** Material for this task follows **
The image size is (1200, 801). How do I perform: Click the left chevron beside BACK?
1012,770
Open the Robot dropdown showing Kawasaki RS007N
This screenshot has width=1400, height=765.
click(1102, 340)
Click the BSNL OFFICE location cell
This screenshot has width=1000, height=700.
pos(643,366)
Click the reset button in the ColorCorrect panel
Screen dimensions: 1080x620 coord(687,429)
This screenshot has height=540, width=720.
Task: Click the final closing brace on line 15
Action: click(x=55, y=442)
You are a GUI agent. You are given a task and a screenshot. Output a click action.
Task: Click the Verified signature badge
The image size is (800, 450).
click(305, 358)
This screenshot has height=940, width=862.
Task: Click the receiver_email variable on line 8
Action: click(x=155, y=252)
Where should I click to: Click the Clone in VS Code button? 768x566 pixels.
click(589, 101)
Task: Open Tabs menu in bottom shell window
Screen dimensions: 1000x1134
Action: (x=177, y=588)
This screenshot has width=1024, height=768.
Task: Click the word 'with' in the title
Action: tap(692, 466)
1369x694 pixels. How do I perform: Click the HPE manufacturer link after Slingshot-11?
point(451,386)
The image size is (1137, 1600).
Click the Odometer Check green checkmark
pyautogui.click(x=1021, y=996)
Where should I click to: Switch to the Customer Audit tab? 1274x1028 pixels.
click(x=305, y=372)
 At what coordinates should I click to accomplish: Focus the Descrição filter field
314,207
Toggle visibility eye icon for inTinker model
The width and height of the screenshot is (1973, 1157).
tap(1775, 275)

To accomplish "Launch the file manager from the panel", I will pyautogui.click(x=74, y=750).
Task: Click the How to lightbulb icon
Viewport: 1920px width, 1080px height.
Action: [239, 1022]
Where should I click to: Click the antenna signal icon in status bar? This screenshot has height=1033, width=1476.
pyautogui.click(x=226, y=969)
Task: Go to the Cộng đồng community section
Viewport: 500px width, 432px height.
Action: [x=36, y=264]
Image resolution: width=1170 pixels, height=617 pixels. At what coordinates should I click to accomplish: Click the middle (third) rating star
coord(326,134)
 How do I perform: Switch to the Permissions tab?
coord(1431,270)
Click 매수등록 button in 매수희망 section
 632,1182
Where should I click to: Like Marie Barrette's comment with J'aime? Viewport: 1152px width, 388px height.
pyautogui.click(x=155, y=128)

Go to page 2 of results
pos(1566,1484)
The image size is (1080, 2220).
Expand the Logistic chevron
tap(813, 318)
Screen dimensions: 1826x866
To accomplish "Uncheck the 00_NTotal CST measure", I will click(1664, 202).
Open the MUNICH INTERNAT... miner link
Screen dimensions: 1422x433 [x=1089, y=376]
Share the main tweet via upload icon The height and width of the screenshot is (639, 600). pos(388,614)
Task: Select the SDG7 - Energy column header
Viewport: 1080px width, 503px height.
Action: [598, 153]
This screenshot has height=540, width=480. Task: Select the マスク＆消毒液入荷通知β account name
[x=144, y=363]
** End of Material for this task **
*Work order*: From the records above, transcribe without alteration every line from the one with "At what coordinates should I click to accomplish: Focus" to the one with "Task: Click the How to lightbulb icon", inclusive.

*Answer space*:
 At what coordinates should I click to accomplish: Focus the Descrição filter field
314,207
Toggle visibility eye icon for inTinker model
The width and height of the screenshot is (1973, 1157).
tap(1775, 275)

To accomplish "Launch the file manager from the panel", I will pyautogui.click(x=74, y=750).
Task: Click the How to lightbulb icon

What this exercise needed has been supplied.